● Listed records

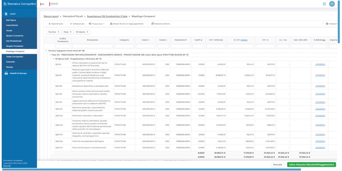Collapse the Tecnico Ingegnere Mario Rossi group

pyautogui.click(x=46, y=50)
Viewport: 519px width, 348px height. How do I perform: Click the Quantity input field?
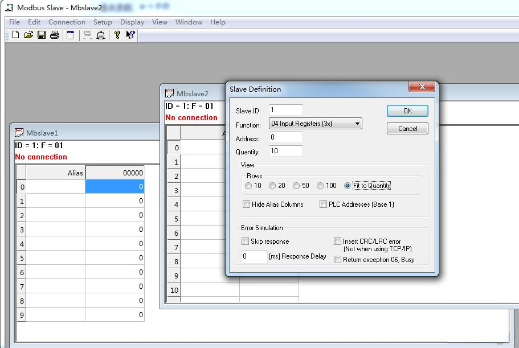click(x=286, y=152)
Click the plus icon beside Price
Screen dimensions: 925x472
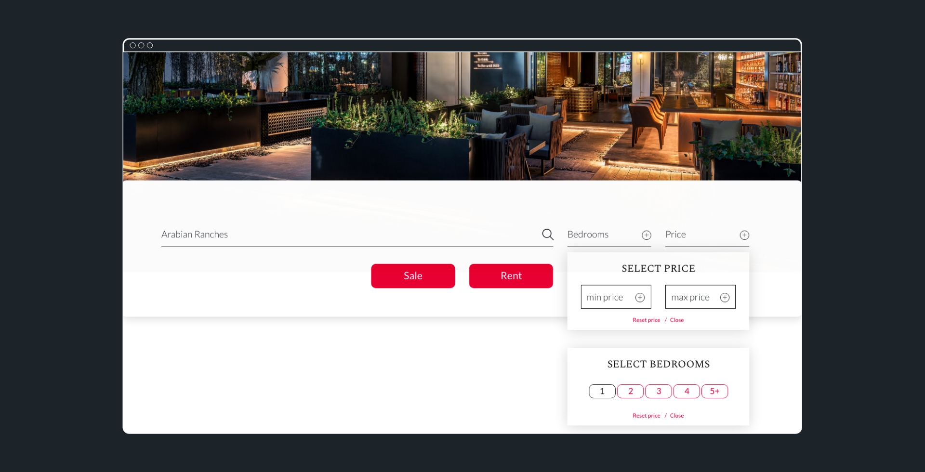click(x=744, y=235)
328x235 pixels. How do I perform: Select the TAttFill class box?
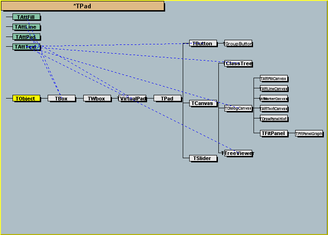pos(26,17)
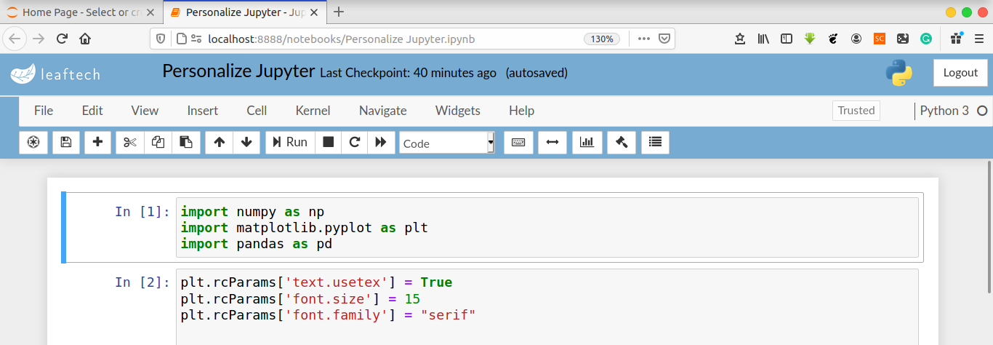Interrupt the kernel with the stop icon
Image resolution: width=993 pixels, height=345 pixels.
click(329, 143)
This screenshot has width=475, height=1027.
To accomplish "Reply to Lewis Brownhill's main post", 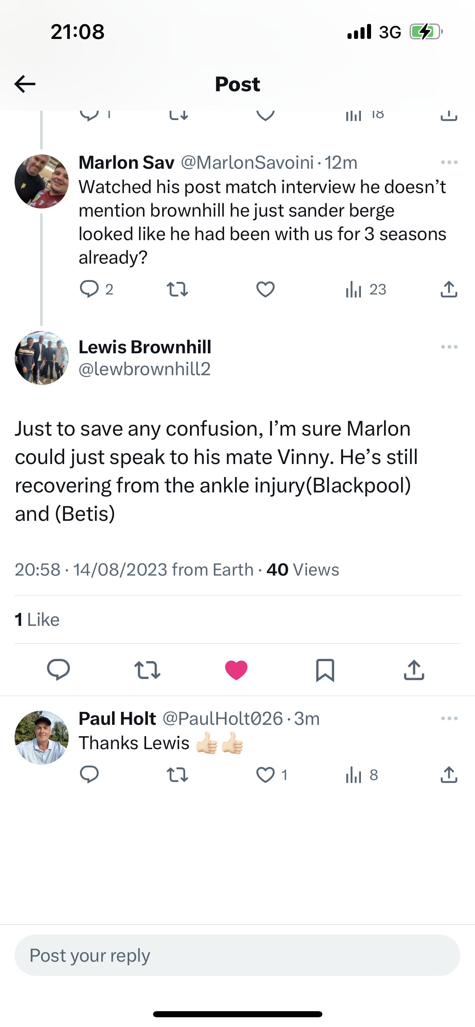I will (x=58, y=670).
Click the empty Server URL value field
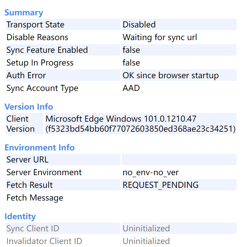 point(179,160)
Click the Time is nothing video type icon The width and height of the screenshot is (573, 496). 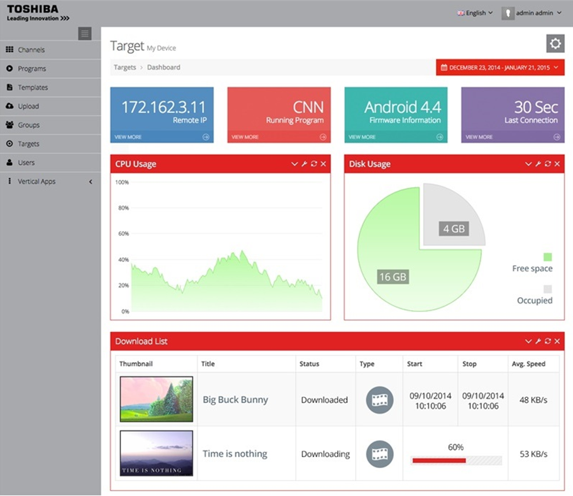coord(379,454)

● What is expected
Write out word for word the lines above that run from the one with "Viewport: 519px width, 348px" to the one with "This screenshot has width=475, height=1027.". Include both end lines; exclude the images.

● Answer to this exercise
Viewport: 519px width, 348px height. How do I perform: Click the Quantity input field?
click(x=286, y=152)
Click the plus icon beside Price
Screen dimensions: 925x472
click(x=744, y=235)
328x235 pixels. How do I perform: Select the TAttFill class box?
pos(26,17)
Interrupt the kernel with the stop icon
Image resolution: width=993 pixels, height=345 pixels.
click(329, 143)
This screenshot has width=475, height=1027.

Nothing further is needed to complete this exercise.